=== Section Start ===

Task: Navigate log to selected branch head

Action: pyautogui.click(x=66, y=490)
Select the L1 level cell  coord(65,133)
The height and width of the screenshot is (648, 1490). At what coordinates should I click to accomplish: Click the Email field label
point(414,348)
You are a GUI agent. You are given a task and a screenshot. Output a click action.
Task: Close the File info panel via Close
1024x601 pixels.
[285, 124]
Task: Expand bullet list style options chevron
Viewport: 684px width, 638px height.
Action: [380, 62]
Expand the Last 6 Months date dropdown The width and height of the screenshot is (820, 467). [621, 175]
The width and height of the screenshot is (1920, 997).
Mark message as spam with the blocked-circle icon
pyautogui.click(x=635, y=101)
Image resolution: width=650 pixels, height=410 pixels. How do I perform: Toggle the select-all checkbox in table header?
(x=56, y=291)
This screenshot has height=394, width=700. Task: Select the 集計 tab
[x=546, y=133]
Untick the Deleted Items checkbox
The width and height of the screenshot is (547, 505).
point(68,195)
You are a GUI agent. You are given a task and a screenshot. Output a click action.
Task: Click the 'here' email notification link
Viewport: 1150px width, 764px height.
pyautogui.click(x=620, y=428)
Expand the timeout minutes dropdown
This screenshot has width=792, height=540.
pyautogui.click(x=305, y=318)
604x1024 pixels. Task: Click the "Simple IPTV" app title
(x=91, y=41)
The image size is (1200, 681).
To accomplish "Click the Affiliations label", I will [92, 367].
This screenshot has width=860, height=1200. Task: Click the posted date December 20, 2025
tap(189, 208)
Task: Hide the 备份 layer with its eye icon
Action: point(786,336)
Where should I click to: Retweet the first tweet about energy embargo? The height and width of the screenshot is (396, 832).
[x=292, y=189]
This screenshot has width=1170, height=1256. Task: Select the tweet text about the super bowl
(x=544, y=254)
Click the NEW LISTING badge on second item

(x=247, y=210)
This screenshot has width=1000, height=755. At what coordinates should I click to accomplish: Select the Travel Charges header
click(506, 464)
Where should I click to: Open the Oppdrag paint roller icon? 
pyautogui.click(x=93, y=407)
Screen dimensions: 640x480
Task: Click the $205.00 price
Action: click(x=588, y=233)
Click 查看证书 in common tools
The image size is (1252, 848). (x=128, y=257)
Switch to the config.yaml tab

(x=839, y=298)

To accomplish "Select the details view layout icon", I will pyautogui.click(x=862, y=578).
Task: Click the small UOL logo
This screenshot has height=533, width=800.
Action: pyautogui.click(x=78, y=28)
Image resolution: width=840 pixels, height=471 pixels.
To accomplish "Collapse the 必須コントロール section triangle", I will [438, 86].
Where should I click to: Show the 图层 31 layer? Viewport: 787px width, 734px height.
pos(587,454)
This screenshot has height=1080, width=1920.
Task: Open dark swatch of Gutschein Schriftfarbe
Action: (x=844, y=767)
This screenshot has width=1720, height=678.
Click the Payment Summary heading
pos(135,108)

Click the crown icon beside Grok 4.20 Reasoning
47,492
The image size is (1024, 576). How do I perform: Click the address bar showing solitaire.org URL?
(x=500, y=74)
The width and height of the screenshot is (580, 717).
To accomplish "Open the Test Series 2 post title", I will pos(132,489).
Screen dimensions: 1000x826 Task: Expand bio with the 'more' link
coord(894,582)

=== Section End ===

- **TASK ITEM**:
Return all of the data above exactly, leaving out no line.

- **ANSWER SPACE**:
Task: Navigate log to selected branch head

Action: pyautogui.click(x=66, y=490)
Select the L1 level cell  coord(65,133)
The height and width of the screenshot is (648, 1490). At what coordinates should I click to accomplish: Click the Email field label
point(414,348)
You are a GUI agent. You are given a task and a screenshot. Output a click action.
Task: Close the File info panel via Close
1024x601 pixels.
[285, 124]
Task: Expand bullet list style options chevron
Viewport: 684px width, 638px height.
Action: [380, 62]
Expand the Last 6 Months date dropdown The width and height of the screenshot is (820, 467). [621, 175]
The width and height of the screenshot is (1920, 997).
Mark message as spam with the blocked-circle icon
pyautogui.click(x=635, y=101)
Image resolution: width=650 pixels, height=410 pixels. How do I perform: Toggle the select-all checkbox in table header?
(x=56, y=291)
This screenshot has height=394, width=700. Task: Select the 集計 tab
[x=546, y=133]
Untick the Deleted Items checkbox
The width and height of the screenshot is (547, 505).
point(68,195)
You are a GUI agent. You are given a task and a screenshot. Output a click action.
Task: Click the 'here' email notification link
Viewport: 1150px width, 764px height.
pyautogui.click(x=620, y=428)
Expand the timeout minutes dropdown
This screenshot has width=792, height=540.
pyautogui.click(x=305, y=318)
604x1024 pixels. Task: Click the "Simple IPTV" app title
(x=91, y=41)
The image size is (1200, 681).
To accomplish "Click the Affiliations label", I will [92, 367].
This screenshot has width=860, height=1200. Task: Click the posted date December 20, 2025
tap(189, 208)
Task: Hide the 备份 layer with its eye icon
Action: point(786,336)
Where should I click to: Retweet the first tweet about energy embargo? The height and width of the screenshot is (396, 832).
[x=292, y=189]
This screenshot has width=1170, height=1256. Task: Select the tweet text about the super bowl
(x=544, y=254)
Click the NEW LISTING badge on second item

(x=247, y=210)
This screenshot has width=1000, height=755. At what coordinates should I click to accomplish: Select the Travel Charges header
click(506, 464)
Where should I click to: Open the Oppdrag paint roller icon? 
pyautogui.click(x=93, y=407)
Screen dimensions: 640x480
Task: Click the $205.00 price
Action: click(x=588, y=233)
Click 查看证书 in common tools
The image size is (1252, 848). (x=128, y=257)
Switch to the config.yaml tab

(x=839, y=298)

To accomplish "Select the details view layout icon", I will pyautogui.click(x=862, y=578).
Task: Click the small UOL logo
This screenshot has height=533, width=800.
Action: pyautogui.click(x=78, y=28)
Image resolution: width=840 pixels, height=471 pixels.
To accomplish "Collapse the 必須コントロール section triangle", I will [438, 86].
Where should I click to: Show the 图层 31 layer? Viewport: 787px width, 734px height.
pos(587,454)
This screenshot has height=1080, width=1920.
Task: Open dark swatch of Gutschein Schriftfarbe
Action: (x=844, y=767)
This screenshot has width=1720, height=678.
Click the Payment Summary heading
pos(135,108)

Click the crown icon beside Grok 4.20 Reasoning
47,492
The image size is (1024, 576). How do I perform: Click the address bar showing solitaire.org URL?
(x=500, y=74)
The width and height of the screenshot is (580, 717).
To accomplish "Open the Test Series 2 post title", I will pos(132,489).
Screen dimensions: 1000x826 Task: Expand bio with the 'more' link
coord(894,582)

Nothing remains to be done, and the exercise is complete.